═════ ТЕКСТ ДЛЯ ЧТЕНИЯ ═════

Марина Литвинович: фиг с ней с цензурой, я — мать!
Марина Литвинович: фиг с ней с цензурой, я — мать!
Литвинович знают. Как одну из создательниц «Русского журнала». Как важную сотрудницу ФЭПа. Как шеф-редактора «Страны.Ру». Как главного консультанта провальной избирательной кампании СПС 2003 года. Как деятеля «Комиета-2008» и активиста правой оппозиции. У Марины как гуманитарного технолога интересная судьба. Думается, с ней и о ней важно поговорить. Этот текст был подготовлен для другого издания. Однако его редакция отказалась «предоставлять трибуну такой… как Литвинович». Тогда интервьюер решил: если Бен Ладену на трибуну можно, а Литвинович — нельзя; если рисовать эту женщину исчадием чёрного пиара — в порядке вещей, а выслушать её — как бы даже и не этично, то надо отдать интервью в другое место. Так текст оказался в Со-Общении. И мы его опубликовали. Потому что наша профессия такова, что под удар попасть может каждый. Так должны же люди иметь шанс объясниться.

═════ ЗАПИСИ НАБОРА ДАННЫХ ═════

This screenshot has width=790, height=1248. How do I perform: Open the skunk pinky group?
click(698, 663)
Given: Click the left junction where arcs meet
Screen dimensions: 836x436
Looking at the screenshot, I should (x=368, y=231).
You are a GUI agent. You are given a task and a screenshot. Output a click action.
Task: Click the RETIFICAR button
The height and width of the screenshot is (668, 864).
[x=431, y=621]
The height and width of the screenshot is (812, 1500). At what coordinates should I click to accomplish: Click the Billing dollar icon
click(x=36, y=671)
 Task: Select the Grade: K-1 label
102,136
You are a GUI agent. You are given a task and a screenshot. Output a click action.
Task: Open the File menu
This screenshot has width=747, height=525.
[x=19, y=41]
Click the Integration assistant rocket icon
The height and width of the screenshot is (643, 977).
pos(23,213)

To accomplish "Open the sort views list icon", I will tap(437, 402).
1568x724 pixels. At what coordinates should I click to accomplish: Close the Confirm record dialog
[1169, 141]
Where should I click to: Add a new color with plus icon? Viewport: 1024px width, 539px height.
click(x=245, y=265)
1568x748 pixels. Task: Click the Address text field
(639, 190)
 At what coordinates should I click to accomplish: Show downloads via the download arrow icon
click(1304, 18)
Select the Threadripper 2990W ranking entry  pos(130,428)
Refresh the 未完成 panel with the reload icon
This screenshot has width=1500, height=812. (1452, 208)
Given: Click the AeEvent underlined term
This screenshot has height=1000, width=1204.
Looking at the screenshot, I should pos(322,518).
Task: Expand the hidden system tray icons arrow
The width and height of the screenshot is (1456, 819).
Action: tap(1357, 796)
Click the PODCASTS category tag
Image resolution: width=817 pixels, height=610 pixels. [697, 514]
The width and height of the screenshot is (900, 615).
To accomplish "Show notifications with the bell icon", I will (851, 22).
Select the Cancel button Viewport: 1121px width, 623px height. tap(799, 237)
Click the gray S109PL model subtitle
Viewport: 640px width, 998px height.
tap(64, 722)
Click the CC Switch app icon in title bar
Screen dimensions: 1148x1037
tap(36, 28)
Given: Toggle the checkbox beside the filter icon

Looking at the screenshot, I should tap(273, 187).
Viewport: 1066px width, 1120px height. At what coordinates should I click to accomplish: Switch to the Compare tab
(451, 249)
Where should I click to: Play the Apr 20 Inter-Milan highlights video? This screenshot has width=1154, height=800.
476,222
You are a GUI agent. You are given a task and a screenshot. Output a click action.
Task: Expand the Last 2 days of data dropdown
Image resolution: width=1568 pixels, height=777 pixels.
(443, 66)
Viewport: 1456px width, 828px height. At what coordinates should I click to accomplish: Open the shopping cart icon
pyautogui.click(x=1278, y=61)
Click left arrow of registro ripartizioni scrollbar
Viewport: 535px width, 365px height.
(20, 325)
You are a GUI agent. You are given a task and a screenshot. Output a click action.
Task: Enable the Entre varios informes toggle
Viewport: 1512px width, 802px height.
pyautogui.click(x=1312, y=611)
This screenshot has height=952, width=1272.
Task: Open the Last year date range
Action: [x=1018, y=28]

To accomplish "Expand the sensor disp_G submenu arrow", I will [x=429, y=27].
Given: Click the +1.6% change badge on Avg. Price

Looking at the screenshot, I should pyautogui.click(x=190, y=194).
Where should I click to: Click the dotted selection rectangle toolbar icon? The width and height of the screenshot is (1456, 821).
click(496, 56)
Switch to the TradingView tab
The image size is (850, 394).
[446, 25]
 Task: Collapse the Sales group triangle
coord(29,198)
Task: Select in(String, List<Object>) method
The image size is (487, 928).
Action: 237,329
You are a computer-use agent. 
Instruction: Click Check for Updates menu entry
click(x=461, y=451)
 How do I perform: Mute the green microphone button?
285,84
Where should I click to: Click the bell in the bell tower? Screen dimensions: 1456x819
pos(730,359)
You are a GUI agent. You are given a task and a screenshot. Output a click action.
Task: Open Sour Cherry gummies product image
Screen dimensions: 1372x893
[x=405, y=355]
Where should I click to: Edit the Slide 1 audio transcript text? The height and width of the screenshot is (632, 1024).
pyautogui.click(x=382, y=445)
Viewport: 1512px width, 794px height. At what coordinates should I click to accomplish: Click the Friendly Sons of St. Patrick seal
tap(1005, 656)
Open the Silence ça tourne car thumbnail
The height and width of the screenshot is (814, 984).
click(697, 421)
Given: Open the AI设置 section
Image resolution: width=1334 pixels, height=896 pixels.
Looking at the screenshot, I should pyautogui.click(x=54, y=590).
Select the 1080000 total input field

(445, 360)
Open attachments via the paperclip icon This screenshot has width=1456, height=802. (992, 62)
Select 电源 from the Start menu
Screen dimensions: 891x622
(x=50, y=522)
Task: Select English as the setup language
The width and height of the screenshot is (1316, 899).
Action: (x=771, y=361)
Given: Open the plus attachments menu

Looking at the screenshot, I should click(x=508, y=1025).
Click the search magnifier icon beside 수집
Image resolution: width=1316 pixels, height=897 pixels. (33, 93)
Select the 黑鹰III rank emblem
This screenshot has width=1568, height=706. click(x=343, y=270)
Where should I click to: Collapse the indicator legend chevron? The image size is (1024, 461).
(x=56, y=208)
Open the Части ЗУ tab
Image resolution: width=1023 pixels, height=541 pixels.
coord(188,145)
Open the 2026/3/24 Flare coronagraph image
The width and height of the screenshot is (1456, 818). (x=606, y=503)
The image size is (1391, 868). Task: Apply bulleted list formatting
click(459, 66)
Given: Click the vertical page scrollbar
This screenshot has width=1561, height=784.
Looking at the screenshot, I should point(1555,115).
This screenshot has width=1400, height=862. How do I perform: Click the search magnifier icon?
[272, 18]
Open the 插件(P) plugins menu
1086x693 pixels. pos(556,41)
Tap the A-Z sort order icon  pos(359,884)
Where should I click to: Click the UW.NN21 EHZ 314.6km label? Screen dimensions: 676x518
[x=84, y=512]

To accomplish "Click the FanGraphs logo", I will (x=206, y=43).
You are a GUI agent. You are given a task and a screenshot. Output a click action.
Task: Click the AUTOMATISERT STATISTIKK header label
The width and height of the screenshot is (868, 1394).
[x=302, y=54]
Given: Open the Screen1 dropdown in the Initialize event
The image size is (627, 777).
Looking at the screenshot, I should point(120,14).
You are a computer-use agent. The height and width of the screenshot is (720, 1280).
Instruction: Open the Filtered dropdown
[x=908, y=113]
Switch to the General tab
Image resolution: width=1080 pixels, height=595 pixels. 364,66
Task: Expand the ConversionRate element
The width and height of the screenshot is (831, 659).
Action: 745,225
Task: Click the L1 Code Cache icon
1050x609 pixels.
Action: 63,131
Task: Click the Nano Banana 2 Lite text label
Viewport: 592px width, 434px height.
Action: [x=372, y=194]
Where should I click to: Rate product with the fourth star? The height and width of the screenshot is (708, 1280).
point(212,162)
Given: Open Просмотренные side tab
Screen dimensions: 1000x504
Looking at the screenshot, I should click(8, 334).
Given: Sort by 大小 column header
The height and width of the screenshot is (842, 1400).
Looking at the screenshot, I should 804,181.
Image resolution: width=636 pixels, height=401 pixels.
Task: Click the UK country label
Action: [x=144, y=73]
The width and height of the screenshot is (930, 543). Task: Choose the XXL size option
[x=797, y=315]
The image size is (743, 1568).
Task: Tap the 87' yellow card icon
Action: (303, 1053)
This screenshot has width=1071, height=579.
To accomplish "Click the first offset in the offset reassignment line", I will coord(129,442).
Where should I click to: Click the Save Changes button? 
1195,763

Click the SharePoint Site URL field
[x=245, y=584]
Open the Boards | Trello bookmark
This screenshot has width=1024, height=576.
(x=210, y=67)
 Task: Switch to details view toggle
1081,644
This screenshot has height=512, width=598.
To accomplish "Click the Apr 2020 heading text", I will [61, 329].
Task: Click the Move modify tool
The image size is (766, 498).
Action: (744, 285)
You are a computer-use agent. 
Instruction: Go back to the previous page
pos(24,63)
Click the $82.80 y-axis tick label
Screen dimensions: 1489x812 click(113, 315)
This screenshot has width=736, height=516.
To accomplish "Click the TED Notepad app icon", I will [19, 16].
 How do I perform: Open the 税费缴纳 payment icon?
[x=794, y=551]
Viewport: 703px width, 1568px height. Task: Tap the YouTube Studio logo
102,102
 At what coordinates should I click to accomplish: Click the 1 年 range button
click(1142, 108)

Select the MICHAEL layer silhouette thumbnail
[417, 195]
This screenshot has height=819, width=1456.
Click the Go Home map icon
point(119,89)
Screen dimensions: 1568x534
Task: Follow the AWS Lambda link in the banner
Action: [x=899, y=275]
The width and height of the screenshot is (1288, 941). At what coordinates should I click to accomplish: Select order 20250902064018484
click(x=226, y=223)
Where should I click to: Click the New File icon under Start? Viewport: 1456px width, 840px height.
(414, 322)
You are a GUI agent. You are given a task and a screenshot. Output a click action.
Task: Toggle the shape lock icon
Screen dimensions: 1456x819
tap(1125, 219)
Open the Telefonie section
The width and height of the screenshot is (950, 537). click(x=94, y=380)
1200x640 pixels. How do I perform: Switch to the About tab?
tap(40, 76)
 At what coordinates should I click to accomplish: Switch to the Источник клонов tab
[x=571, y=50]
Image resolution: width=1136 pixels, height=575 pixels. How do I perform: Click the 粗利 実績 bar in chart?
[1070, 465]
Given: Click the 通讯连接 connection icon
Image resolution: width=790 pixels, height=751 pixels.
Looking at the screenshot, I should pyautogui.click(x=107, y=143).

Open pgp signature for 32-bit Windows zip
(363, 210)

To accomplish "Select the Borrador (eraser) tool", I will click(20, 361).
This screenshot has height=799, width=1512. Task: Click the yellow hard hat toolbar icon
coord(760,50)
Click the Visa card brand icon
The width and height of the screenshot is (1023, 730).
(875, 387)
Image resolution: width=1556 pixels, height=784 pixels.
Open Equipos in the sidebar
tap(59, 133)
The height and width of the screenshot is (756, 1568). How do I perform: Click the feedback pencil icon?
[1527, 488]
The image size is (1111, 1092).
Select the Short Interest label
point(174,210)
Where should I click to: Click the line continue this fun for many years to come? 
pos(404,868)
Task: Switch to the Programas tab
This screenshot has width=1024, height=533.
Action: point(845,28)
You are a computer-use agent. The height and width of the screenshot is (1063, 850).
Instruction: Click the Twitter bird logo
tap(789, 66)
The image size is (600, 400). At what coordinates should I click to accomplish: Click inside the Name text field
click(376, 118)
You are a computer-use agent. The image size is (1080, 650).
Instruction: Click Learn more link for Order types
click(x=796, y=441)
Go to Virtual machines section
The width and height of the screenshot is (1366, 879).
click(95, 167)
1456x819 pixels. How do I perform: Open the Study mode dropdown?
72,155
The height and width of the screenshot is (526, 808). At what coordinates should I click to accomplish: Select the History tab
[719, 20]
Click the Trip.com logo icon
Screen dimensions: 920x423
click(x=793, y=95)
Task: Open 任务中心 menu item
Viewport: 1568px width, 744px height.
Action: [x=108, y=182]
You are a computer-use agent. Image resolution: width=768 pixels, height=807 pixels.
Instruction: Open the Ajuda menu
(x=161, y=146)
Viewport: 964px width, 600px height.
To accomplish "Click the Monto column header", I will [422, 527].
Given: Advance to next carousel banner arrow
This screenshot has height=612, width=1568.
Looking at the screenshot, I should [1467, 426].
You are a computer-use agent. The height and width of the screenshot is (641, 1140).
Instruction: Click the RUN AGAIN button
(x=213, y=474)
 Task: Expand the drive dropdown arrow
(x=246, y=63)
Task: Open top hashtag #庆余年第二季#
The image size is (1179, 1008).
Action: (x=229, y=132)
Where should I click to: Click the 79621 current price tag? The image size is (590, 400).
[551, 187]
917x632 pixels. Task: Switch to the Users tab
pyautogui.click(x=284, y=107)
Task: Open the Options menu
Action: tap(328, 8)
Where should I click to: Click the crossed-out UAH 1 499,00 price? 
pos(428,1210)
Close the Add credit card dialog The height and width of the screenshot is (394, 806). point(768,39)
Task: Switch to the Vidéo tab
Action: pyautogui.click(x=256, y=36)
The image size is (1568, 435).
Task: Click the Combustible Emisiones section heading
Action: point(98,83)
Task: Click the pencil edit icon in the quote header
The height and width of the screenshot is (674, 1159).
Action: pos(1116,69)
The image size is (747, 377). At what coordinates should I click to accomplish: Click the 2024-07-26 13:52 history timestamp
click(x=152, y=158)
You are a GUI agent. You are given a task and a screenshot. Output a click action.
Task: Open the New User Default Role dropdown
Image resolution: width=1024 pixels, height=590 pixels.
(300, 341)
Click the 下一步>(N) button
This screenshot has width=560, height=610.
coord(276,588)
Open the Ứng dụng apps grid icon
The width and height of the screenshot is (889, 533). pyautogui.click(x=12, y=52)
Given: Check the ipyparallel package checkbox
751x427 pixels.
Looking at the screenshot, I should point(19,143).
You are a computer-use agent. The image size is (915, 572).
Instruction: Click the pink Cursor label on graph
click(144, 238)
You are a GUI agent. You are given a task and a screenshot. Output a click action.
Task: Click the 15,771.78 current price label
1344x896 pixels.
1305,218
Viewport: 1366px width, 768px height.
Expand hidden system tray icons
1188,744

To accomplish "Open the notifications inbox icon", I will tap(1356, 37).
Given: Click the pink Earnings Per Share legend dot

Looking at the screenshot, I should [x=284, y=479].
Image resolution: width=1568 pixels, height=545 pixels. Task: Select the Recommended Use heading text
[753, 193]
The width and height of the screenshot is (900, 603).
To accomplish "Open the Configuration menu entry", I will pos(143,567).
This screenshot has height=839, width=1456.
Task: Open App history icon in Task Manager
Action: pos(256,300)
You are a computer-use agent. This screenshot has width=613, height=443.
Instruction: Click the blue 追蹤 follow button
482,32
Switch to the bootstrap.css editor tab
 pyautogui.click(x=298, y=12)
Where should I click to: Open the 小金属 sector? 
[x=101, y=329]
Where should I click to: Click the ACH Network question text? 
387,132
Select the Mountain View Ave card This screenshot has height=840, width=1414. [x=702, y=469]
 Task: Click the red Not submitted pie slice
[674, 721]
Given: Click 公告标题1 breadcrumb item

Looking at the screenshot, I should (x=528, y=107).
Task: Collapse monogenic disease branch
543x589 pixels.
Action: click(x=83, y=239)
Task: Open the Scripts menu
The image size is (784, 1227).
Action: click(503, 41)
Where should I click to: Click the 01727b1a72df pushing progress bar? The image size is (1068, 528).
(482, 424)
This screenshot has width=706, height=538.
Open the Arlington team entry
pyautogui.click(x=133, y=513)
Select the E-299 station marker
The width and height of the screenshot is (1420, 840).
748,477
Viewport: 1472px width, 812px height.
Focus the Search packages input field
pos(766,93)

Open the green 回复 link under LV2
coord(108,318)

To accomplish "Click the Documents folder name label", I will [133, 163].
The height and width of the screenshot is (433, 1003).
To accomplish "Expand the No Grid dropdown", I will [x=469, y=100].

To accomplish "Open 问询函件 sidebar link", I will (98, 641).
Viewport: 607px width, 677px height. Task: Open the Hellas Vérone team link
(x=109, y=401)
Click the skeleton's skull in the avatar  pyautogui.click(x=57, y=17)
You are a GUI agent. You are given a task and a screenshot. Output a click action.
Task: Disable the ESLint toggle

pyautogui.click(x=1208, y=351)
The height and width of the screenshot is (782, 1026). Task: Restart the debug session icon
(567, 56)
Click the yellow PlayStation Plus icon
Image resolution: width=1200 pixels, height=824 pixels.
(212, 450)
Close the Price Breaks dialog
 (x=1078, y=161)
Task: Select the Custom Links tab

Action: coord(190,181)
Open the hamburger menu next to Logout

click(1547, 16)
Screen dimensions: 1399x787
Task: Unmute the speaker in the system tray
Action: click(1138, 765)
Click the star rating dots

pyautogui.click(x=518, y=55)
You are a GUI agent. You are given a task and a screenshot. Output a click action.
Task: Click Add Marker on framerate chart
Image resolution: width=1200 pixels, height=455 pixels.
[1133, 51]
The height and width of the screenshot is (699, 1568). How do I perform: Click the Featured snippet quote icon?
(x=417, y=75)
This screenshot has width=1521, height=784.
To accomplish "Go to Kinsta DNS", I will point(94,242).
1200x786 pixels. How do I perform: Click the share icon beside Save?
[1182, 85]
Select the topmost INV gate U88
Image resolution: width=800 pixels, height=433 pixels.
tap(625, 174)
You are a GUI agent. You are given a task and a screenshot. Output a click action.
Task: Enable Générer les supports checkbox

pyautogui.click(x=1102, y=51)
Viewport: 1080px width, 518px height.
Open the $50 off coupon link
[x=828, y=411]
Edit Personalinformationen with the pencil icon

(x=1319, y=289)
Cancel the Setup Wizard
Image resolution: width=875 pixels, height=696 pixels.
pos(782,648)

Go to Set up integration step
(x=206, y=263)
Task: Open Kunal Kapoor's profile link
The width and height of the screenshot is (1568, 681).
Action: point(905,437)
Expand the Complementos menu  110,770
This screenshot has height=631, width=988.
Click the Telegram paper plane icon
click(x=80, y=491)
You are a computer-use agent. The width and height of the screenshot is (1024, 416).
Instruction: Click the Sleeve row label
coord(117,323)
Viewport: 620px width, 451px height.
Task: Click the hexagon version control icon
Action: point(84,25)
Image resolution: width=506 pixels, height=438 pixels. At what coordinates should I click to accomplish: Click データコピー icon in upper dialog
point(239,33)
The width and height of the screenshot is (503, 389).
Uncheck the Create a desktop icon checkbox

═════

--- ЗАДАНИЕ ---
Соответствуют ли тексту о Марине Литвинович следующие утверждения? На каждое ответьте «да» или «нет» и дословно приведите решающие слова текста.
1. Интервью изначально готовилось для другого издания.
2. Литвинович была главным консультантом успешной избирательной кампании СПС 2003 года.
3. В итоге текст был опубликован в Со-Общении.
Записи здесь ни при чём.

--- ОТВЕТ ---
1. Да: «Этот текст был подготовлен для другого издания.»
2. Нет: «Как главного консультанта провальной избирательной кампании СПС 2003 года.»
3. Да: «Так текст оказался в Со-Общении.»